DESCRIPTION OF THE TASK.
Which lines run from the one containing "[menuitem] (187, 70)" through the end of the material? Reproduce them exactly.

** Opening RECORDED DATA block **

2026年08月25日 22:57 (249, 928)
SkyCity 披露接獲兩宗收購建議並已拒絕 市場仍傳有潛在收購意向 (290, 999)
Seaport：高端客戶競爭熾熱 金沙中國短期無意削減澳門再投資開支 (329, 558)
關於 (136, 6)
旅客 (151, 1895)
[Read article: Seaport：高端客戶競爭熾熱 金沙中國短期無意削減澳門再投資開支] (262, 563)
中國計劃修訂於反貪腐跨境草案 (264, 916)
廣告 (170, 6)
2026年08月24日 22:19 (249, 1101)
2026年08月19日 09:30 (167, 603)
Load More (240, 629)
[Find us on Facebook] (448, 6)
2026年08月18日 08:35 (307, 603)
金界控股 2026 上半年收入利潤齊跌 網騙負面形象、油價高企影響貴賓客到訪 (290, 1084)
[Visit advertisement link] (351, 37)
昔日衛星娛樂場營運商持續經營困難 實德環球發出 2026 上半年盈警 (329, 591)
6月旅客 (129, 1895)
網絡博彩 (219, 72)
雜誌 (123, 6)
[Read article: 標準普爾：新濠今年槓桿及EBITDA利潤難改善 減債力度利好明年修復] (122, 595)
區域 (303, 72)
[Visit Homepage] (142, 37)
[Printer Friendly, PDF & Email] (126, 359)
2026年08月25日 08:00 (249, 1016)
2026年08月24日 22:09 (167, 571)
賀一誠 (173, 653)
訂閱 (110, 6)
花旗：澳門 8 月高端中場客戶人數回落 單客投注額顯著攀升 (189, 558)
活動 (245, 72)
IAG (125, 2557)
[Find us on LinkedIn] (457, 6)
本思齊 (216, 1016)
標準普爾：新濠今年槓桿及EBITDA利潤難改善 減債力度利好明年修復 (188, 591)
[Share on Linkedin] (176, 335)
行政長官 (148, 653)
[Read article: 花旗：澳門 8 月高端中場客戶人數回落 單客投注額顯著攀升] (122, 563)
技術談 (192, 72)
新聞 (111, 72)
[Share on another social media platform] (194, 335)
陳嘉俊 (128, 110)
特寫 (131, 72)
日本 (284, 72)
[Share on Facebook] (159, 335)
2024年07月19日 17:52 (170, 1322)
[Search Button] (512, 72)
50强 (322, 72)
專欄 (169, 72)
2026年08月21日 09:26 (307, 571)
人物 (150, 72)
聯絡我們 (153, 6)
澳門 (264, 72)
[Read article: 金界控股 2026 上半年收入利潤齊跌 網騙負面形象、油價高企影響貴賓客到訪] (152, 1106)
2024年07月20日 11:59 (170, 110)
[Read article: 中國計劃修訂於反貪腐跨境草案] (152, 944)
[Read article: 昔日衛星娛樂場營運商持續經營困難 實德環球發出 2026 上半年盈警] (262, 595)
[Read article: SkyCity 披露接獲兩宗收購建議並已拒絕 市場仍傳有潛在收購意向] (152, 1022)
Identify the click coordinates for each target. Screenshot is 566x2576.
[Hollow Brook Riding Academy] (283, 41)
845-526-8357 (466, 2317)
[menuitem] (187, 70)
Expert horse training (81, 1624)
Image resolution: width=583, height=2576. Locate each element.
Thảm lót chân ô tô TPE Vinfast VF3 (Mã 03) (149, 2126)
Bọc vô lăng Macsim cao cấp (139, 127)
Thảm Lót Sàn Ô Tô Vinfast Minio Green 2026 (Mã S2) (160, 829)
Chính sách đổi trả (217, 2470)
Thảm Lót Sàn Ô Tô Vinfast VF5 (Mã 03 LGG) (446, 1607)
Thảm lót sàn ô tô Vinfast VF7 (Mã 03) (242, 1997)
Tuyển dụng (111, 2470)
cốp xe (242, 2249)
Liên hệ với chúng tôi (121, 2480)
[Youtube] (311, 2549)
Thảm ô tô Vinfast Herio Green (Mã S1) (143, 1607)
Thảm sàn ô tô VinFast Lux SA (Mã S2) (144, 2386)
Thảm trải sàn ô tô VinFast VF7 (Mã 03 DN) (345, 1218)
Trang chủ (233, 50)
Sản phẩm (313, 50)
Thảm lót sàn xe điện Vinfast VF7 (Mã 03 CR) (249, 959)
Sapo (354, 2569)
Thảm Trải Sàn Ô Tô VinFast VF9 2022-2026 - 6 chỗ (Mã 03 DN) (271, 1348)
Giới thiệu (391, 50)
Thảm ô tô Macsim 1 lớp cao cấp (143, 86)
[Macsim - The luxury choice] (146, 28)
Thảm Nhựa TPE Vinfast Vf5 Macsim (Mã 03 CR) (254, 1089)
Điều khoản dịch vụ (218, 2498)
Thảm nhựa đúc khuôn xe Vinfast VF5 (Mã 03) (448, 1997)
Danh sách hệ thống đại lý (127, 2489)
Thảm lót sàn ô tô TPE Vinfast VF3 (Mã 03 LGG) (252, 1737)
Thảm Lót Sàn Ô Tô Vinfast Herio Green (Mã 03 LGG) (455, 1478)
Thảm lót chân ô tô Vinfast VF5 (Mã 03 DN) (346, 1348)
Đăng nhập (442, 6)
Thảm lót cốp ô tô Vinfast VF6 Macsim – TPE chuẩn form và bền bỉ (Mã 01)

** Closing RECORDED DATA block **

ANSWER BOX.
[menuitem] (187, 70)
Expert horse training (81, 1624)
Image resolution: width=583, height=2576. Locate each element.
Thảm lót chân ô tô TPE Vinfast VF3 (Mã 03) (149, 2126)
Bọc vô lăng Macsim cao cấp (139, 127)
Thảm Lót Sàn Ô Tô Vinfast Minio Green 2026 (Mã S2) (160, 829)
Chính sách đổi trả (217, 2470)
Thảm Lót Sàn Ô Tô Vinfast VF5 (Mã 03 LGG) (446, 1607)
Thảm lót sàn ô tô Vinfast VF7 (Mã 03) (242, 1997)
Tuyển dụng (111, 2470)
cốp xe (242, 2249)
Liên hệ với chúng tôi (121, 2480)
[Youtube] (311, 2549)
Thảm ô tô Vinfast Herio Green (Mã S1) (143, 1607)
Thảm sàn ô tô VinFast Lux SA (Mã S2) (144, 2386)
Thảm trải sàn ô tô VinFast VF7 (Mã 03 DN) (345, 1218)
Trang chủ (233, 50)
Sản phẩm (313, 50)
Thảm lót sàn xe điện Vinfast VF7 (Mã 03 CR) (249, 959)
Sapo (354, 2569)
Thảm Trải Sàn Ô Tô VinFast VF9 2022-2026 - 6 chỗ (Mã 03 DN) (271, 1348)
Giới thiệu (391, 50)
Thảm ô tô Macsim 1 lớp cao cấp (143, 86)
[Macsim - The luxury choice] (146, 28)
Thảm Nhựa TPE Vinfast Vf5 Macsim (Mã 03 CR) (254, 1089)
Điều khoản dịch vụ (218, 2498)
Thảm nhựa đúc khuôn xe Vinfast VF5 (Mã 03) (448, 1997)
Danh sách hệ thống đại lý (127, 2489)
Thảm lót sàn ô tô TPE Vinfast VF3 (Mã 03 LGG) (252, 1737)
Thảm Lót Sàn Ô Tô Vinfast Herio Green (Mã 03 LGG) (455, 1478)
Thảm lót chân ô tô Vinfast VF5 (Mã 03 DN) (346, 1348)
Đăng nhập (442, 6)
Thảm lót cốp ô tô Vinfast VF6 Macsim – TPE chuẩn form và bền bỉ (Mã 01)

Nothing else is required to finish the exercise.